To identify potential targets of the putative predatory Woesearchaeota, a correlation matrix including bacterial MAGs recovered from the same samples [26] was calculated. Few low abundance Parcubacteria, and Deltaproteobacteria MAGs and highly abundant Marinimicrobia and Omnitrophica MAGs were identified as strongly correlated with the putative predatory Woesearchaeota (R > 0.99; p < 0.0001, Fig. 3). Although these correlations might reveal syntrophic relationships, involving acetate, lactate or hydrogen exchanges, as previously proposed [52], they would also be consistent with predation. All of the bacterial MAGs contain peptidoglycan biosynthesis genes (murABCDEFGHJQU), consistent with peptidoglycan in their cell walls, and thus potential vulnerability to attack by predatory Woesearchaeota.

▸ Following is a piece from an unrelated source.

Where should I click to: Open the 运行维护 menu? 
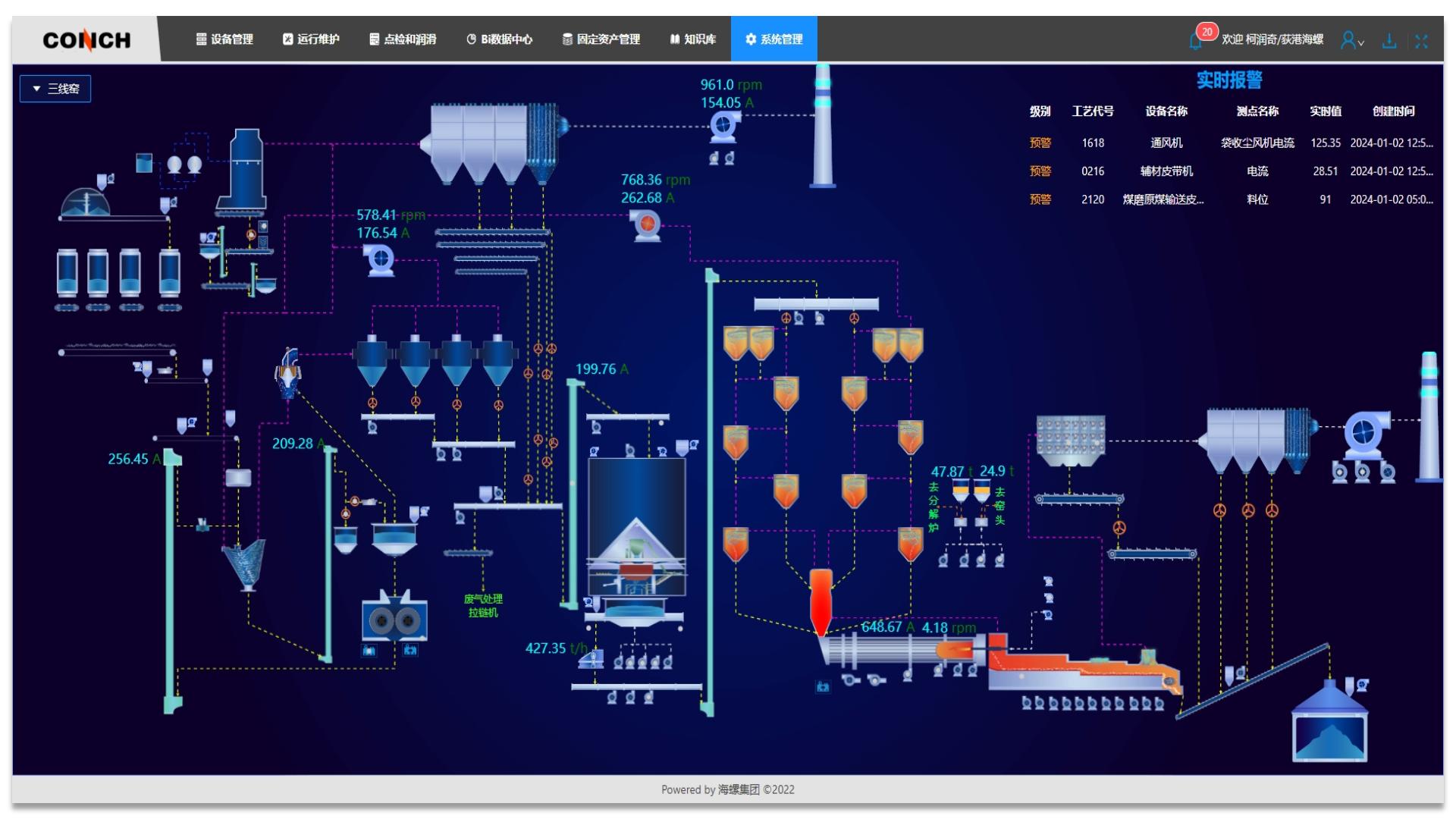311,39
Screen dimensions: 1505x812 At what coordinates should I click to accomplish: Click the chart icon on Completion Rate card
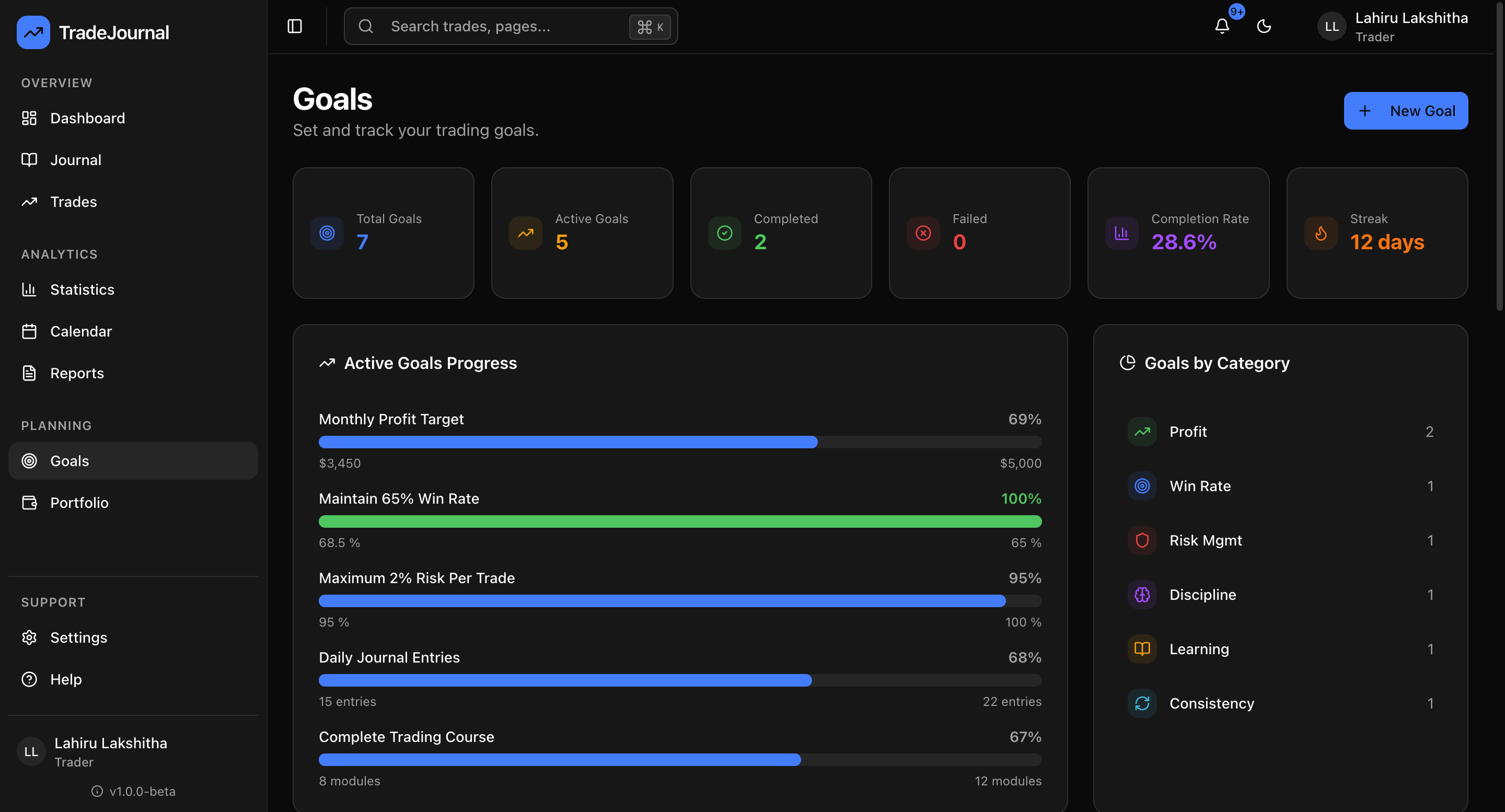click(1121, 233)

Metabolic cooperation between Woesearchaeota lineages

Due to their small cell sizes, limited genome and lack of essential enzymatic machinery, many DPANN organisms appear to fundamentally depend on other organisms for basic resources [10]. However, the extent to which they rely on other organisms is predicted to vary widely, depending on the inventory of metabolic capacities found in each group. A previous co-occurrence network calculated with Woesearchaeota 16 S rRNA genes suggested a syntrophic relationship with methanogenic Archaea [52]. However, no methanogens were detected in our metagenomic dataset, therefore this co-occurrence might simply result from confounding niche preferences (i.e., anoxic and sulfidic environments). Interestingly, correlation analysis indicated that potential predatory Woesearchaeota strongly co-vary (R2 > 0.99; p < 0.0001) with other Woesearchaeota lineages of different genetic capabilities (Fig. 3). Bin 69, identified as potential pathogen and peptidoglycan degrader, was strongly correlated with Bins 482 and 312, with the nucleotide salvage pathway and Bin 595 with sulfur and acetate-based metabolism. Bins 683, 185, and 300, all suspected to be pathogens from this analysis, were strongly correlated together in a cluster including five other Woesearchaeota MAGs with potential for amino acid degradation (Bin 350), nucleotide salvage pathway (Bins 598 and 129) and fermentation (Bins 210 and 305). Although these correlations might indicate similar ecological niches despite different putative physiology, as is possible with methanogens [52], these results would also be consistent with the formation of intra-phyla consortia of Woesearchaeota species with metabolic complementarities. The non-pathogenic Woesearchaeota may benefit from released metabolites of the killed bacteria by specializing in substrates not used by the pathogens, thereby avoiding direct competition with other Woesarchaeota species. Such co-operative interactions among DPANN would be consistent with the Black Queen hypothesis [57], favored by the physically stable Lake A ecosystem [58, 59]. High-resolution microscopy with specific probes could be used to test whether this cooperative metabolism was based on physical proximity, which would provide competition-free ecological niches for DPANN archaea in highly competitive, resource-limited environments.

Conclusions

Our observations from an extreme ice-capped, permanently stratified lake with pronounced redox gradients provide new insights into the genetic potential of DPANN archaea, expanding their known potential ecophysiology over a wide range of oxygen and salinity conditions. Substantial metabolic flexibility was identified, potentially driven by horizontal gene transfer, including aerobic and anaerobic metabolism based on transformations of sulfur compounds. A putative vampiristic metabolism was also identified in the predominant Woesarchaeota populations. These populations, in collaboration with other cellular compound-degrading DPANN populations, may potentially recycle part of the microbial biomass through a DPANN archaeal shunt within the microbial loop.